Each line from the one that contains "Given: Show only Средние pieces" to the last line of the records below must be restated word for word.

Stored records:
- Opening Delimiter -

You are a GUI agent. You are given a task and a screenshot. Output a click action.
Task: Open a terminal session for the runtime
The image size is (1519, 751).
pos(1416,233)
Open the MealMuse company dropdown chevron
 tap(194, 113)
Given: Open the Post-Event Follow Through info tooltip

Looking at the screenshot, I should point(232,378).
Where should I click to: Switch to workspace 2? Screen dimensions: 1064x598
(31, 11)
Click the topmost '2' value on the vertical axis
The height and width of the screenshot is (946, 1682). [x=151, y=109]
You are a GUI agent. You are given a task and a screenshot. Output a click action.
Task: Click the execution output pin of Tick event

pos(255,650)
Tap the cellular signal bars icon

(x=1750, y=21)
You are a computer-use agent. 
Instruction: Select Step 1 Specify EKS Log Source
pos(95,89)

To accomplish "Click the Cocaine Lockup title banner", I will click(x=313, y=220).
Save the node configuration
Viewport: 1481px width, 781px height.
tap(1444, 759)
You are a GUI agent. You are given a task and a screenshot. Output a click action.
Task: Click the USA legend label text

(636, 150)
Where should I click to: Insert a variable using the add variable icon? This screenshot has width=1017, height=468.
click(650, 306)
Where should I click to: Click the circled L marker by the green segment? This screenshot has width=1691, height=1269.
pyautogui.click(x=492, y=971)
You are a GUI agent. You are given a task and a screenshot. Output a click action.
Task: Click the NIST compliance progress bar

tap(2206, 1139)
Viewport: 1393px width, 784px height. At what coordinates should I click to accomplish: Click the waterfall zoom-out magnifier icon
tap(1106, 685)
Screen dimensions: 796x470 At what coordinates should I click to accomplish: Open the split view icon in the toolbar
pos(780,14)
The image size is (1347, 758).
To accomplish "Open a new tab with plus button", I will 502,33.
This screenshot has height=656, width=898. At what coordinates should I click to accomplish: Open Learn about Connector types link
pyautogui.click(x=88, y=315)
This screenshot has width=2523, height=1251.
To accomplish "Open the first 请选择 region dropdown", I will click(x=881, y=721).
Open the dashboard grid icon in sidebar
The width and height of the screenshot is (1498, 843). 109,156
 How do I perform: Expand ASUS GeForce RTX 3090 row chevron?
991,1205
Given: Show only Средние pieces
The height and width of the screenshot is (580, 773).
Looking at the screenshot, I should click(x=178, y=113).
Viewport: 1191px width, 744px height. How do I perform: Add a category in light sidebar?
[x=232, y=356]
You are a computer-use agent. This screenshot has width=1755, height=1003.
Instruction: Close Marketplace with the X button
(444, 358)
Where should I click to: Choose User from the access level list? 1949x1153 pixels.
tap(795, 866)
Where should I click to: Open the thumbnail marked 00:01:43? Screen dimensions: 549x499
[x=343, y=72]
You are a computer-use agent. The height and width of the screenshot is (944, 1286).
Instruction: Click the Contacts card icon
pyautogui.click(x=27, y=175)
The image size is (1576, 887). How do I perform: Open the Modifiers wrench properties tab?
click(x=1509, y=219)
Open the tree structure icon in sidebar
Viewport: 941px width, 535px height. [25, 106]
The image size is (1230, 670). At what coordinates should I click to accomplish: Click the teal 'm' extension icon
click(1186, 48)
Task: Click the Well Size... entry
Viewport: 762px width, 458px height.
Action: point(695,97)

- Closing Delimiter -

Response to this exercise:
Given: Show only Средние pieces
The height and width of the screenshot is (580, 773).
Looking at the screenshot, I should click(x=178, y=113).
Viewport: 1191px width, 744px height. How do I perform: Add a category in light sidebar?
[x=232, y=356]
You are a computer-use agent. This screenshot has width=1755, height=1003.
Instruction: Close Marketplace with the X button
(444, 358)
Where should I click to: Choose User from the access level list? 1949x1153 pixels.
tap(795, 866)
Where should I click to: Open the thumbnail marked 00:01:43? Screen dimensions: 549x499
[x=343, y=72]
You are a computer-use agent. The height and width of the screenshot is (944, 1286).
Instruction: Click the Contacts card icon
pyautogui.click(x=27, y=175)
The image size is (1576, 887). How do I perform: Open the Modifiers wrench properties tab?
click(x=1509, y=219)
Open the tree structure icon in sidebar
Viewport: 941px width, 535px height. [25, 106]
The image size is (1230, 670). At what coordinates should I click to accomplish: Click the teal 'm' extension icon
click(1186, 48)
Task: Click the Well Size... entry
Viewport: 762px width, 458px height.
Action: point(695,97)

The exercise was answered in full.